Y ha vuelto a ocurrir. Mientras el pasado fin de semana un huracán azotaba Europa con la victoria de la ultraderecha en Italia por primera vez en su historia, aquí en nuestro país, un solo nombre copaba todas las noticias. Y no era precisamente el de Giorgia Meloni, sino uno mucho más castizo: el de Tamara Falcó. Tami, para sus amigos. Ahora ya, “Tamara de España”.
Todas mis alarmas saltaron el lunes cuando, nada más llegar al trabajo, me crucé con una compañera y a la clásica pregunta de: ¿qué tal tu fin de semana?, me respondió lo siguiente: “mejor que Tamara”. Y no quedó ahí la cosa. Los murmullos en la redacción. Las conversaciones. Todas giraban en torno a lo mismo. Hasta mi hermana, con dos hijos, trabajo y siempre caminando sobre una fina cuerda, me soltó algo así como un “pobre marquesa de Griñón”.
De hecho, ella misma reconocía lo siguiente: “Si a él le gustaba hacer esas cosas, yo no tenía ningún problema con ello, pero claro, con unos límites”
Su historia ha sido la anatomía de una ruptura, la cronología de la pedida de mano más breve del “papel cuché”, la crónica de una separación anunciada. Lo confirmaba ella misma el martes, 144 horas después de verse prácticamente en el altar, ante decenas de medios ansiosos por saber. Y se quedó a gusto Tamara. Demasiada información en mi opinión. Es la elegancia, pienso, mayor venganza que un exceso de detalles para un país ávido de carnaza. Ni una lágrima, algo de humor y demasiado rencor hacia un cazador Onieva, cazado por su propia presa. Para entonces, todas las españolas nos habíamos puesto, de nuevo, el chándal de mujeres rotas por amor. Ya lo hicimos con Chenoa -allá por 2005- cuando se plantó en el portal de su casa de Barcelona para pedir respeto por un final que había paralizado al país. Y lo hemos vuelto a hacer. Aunque creo que quizá en este caso no han sido tanto los cuernos el problema como la mentira o que a Tami le llamen cornuda. De hecho, ella misma reconocía lo siguiente: “Si a él le gustaba hacer esas cosas, yo no tenía ningún problema con ello, pero claro, con unos límites”. Y no hubo límites para Onieva en el “Burnging Man”. Hasta el punto de que, como dice el propio nombre del festival, acabó siendo un hombre quemado, en llamas.

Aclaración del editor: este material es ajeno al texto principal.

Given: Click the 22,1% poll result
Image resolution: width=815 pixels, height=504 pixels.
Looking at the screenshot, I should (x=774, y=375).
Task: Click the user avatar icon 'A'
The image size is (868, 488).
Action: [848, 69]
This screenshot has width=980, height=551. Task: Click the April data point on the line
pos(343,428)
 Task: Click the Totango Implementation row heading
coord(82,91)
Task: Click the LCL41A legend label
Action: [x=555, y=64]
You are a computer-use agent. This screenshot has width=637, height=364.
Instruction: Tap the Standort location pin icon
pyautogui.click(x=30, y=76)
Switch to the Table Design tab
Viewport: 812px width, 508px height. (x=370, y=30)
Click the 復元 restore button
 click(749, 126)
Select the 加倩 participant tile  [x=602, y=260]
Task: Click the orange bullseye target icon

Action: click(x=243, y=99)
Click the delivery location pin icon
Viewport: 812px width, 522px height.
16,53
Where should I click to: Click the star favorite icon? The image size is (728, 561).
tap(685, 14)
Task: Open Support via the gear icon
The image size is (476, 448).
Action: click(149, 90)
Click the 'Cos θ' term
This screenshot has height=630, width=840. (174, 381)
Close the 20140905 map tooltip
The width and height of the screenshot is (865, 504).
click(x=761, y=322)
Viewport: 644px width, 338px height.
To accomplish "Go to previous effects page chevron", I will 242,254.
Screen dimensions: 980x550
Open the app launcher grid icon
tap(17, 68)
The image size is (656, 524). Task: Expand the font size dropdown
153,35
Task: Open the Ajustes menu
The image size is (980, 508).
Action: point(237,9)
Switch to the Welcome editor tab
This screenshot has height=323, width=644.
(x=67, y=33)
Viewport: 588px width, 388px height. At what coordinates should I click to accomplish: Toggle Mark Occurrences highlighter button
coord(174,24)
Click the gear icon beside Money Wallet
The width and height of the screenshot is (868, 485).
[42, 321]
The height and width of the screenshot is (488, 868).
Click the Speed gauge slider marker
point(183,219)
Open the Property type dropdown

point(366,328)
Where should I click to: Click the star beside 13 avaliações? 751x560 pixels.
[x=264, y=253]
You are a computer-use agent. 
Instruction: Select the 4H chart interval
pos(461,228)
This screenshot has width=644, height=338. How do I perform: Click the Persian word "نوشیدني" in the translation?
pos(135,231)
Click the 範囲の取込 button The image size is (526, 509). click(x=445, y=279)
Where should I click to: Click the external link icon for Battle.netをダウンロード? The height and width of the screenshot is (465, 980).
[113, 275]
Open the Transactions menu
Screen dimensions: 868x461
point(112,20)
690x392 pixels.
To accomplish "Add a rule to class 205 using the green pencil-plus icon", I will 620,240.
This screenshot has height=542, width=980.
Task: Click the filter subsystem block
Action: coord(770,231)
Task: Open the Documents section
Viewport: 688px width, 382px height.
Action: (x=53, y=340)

Estos días he asistido a todo este espectáculo televisado como una observadora indirecta. Y claro que he sentido pena por esta chica. Sin embargo, no tanto por el desamor en sí, sino porque no haya podido ni siquiera vivirlo a su manera. Nacer con el sonido de un “click”, tener a la revista Hola- tal y como ella dijo- como si fuera un álbum familiar, te hace afrontar las cosas de una forma diferente al resto. Pero que no puedas recorrer Madrid sola, tras una ruptura, para poner orden en el desorden, que toda España sepa el minuto exacto en el que has derramado una lágrima, me parece terrorífico. Si ya es difícil una separación no quiero ni imaginar lo que tiene que ser sintiendo el escrutinio de todo un país.
Dice una frase del libro que tengo ahora entre manos, La ciudad de los vivos, que “cuando todo está perdido, siempre hay un abogado al que llamar”. En casos como el de Tamara Falcó lo que hay siempre es una ventana abierta en televisión. Una portada disponible en una publicación. Y ahí estará mientras el apetito del público no esté satisfecho. Porque nada reconforta más que el dolor ajeno. Porque al final somos nosotros, todos, los que creamos estos monstruos para descargar en ellos nuestras propias frustraciones.